Developing Issues: China’s Banks, Cash Investment Infrastructure, Risk Oversight

July 29, 2010

What’s on International Treasurer’s radar screen this week.

On the heels of stress testing banks in Europe, more attention is being paid to the balance sheets of Chinese banks.The recent IPO of Agricultural Bank of China, the last of the four largest Chinese banks to list, has also prompted reviews, since investors other than the Chinese government are on the hook for some of the risk. We will sort out the recent commentary and give treasurers some indication of what they can do.

Cash investment management
The NeuGroup’s Treasurers’ Group of Thirty (T30) is conducting a special survey of its members on cash investment management infrastructure, including number of heads, tools and systems and methods for credit analysis. Benchmarking cash investment resources is obviously timely, given the widely-reported rise in cash levels corporates are keeping on their balance sheets.

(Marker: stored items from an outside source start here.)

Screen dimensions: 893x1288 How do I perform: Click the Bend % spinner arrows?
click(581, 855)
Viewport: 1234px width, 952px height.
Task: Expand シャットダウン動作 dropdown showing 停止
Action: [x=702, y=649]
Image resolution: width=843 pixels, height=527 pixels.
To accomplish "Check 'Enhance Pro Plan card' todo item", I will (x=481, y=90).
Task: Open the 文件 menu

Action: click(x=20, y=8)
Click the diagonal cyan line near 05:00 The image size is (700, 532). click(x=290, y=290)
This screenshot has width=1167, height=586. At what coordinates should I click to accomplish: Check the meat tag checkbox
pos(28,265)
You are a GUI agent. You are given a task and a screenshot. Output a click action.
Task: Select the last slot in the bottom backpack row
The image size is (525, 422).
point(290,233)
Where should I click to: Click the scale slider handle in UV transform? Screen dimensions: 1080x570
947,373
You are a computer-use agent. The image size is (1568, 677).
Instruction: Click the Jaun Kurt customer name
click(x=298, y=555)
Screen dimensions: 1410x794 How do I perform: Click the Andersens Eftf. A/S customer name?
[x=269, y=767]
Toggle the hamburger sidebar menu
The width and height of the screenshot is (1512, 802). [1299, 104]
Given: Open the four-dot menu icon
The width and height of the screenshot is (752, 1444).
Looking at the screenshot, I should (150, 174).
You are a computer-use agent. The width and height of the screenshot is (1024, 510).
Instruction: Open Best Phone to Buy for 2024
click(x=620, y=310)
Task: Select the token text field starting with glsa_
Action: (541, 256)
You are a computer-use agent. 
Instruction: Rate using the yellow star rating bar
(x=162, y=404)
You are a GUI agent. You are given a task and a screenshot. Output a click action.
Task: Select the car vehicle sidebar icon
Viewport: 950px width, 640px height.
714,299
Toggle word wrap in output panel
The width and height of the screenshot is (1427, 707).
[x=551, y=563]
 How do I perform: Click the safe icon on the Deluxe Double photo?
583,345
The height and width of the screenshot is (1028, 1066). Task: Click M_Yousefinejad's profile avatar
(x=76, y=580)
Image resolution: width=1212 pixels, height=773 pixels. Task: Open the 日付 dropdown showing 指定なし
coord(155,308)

Speaking of cash management generally, it should be noted that The NeuGroup’s Global Cash and Banking Group’s(GCBG) Principles for World-Class Global Cash Management Project survey has been launched today with the assistance of Citi, as meeting sponsor. While the full results are reserved for group members, International Treasurer will be reporting on highlights in coming months.

Risk oversight
In line with recent articles on corporate ERM, including the role of a Chief Financial Risk Officer, ongoing discussion amongst members of The NeuGroup’s Bank Treasurers’ Peer Group (BTPG) concern the extent to which banks are setting up separate risk oversight (and separate from audit/risk review) specifically for treasury and ALM activities. So, banks may consider setting up a group to oversee, for example, simulation and VaR modeling.

We will monitor just how nuanced risk oversight needs to become as part of corporate governance discussions being promoted by regulators. Eventually, the risk governance developed in banks tends to trickle down to non-financial corporations, so we will consider risk oversight trends in this context, too. It would seem that regulators want to have multiple layers of oversight to blame when risks are overlooked—before a finger gets pointed at them.